Now, Göttingen then was... immediately became the university of enlightenment and had a very good start, because it was not dominated by church. And so it became the centre of enlightenment in Germany, and especially in mathematics it grew. Karl Friedrich Gauss was appointed Professor of Mathematics and he founded the tradition. Gauss... his successor was Dirichlet, who was married to Rebecca Mendelssohn-Bartholdy, a sister of Felix Mendelssohn-Bartholdy. His successor was Riemann. Riemann geometry came up in Göttingen, and it went on to Hilbert and Klein. Minkowski was in Göttingen, Hilbert, Klein, Weyl, Courant, Landau, Emmy Noether, it was a great time.

So I still got some of these famous mathematicians in my lectures, I heard them - Herglotz, Kaluza. Kaluza has become famous, we didn't know about that work, it became famous later for the five-dimensional geometry, which played some role in elementary particle theory in later years. And, well...
==========
*WRITTEN INSTRUCTION A:* Update the listing below by replacing "Select" with "Choose" and keeping everything else as it is. Leave the pictures out of your answer.
==========
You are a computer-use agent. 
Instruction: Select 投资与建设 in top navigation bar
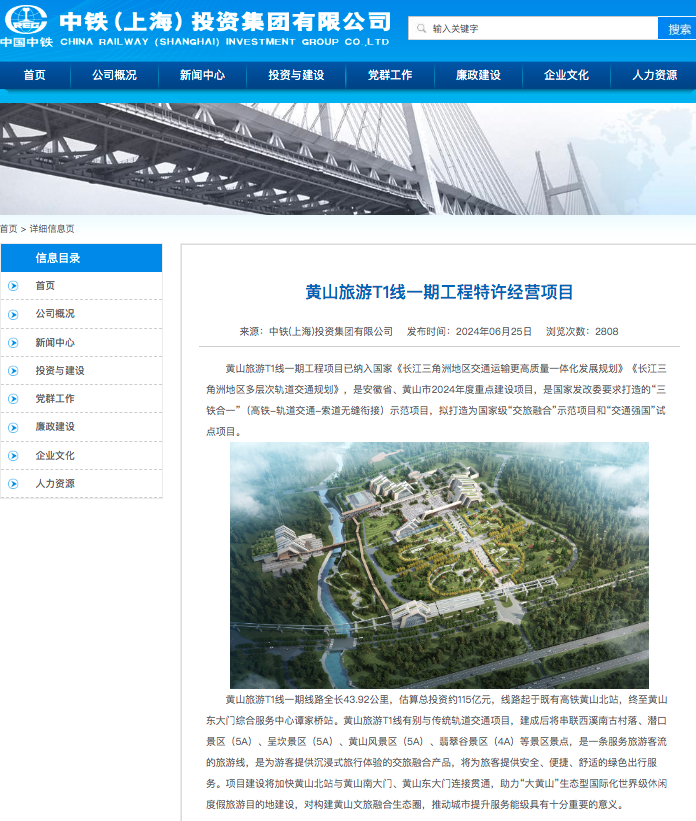[296, 75]
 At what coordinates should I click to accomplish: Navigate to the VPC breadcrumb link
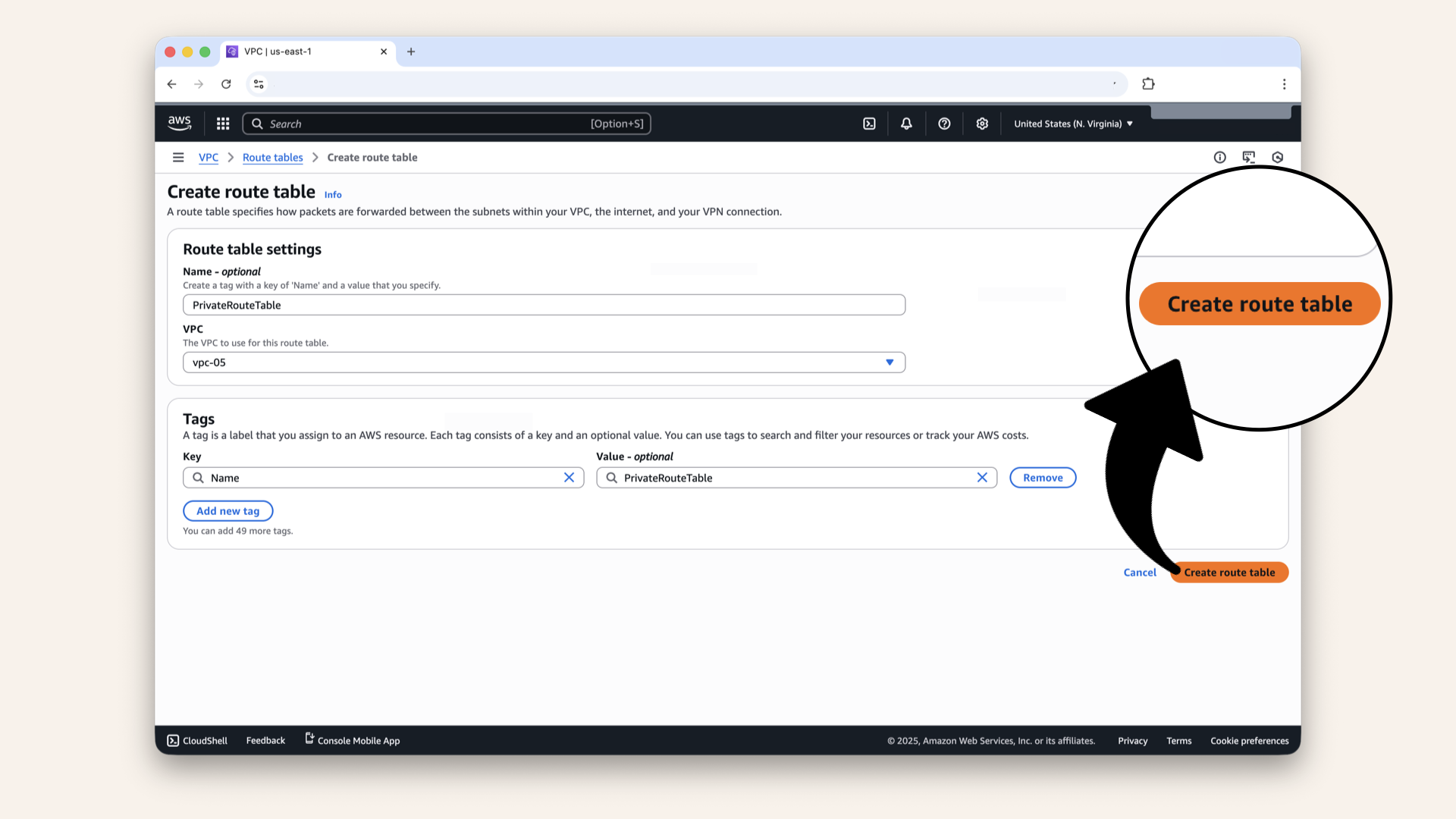pos(208,158)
==========
*WRITTEN INSTRUCTION B:* Repeat word for word the part of the passage on Göttingen that opens with the words containing "So I still got" and closes with "years. And, well...".

*EXERCISE ANSWER A:*
You are a computer-use agent. 
Instruction: Choose 投资与建设 in top navigation bar
[296, 75]
 At what coordinates should I click to accomplish: Navigate to the VPC breadcrumb link
pos(208,158)

*EXERCISE ANSWER B:*
So I still got some of these famous mathematicians in my lectures, I heard them - Herglotz, Kaluza. Kaluza has become famous, we didn't know about that work, it became famous later for the five-dimensional geometry, which played some role in elementary particle theory in later years. And, well...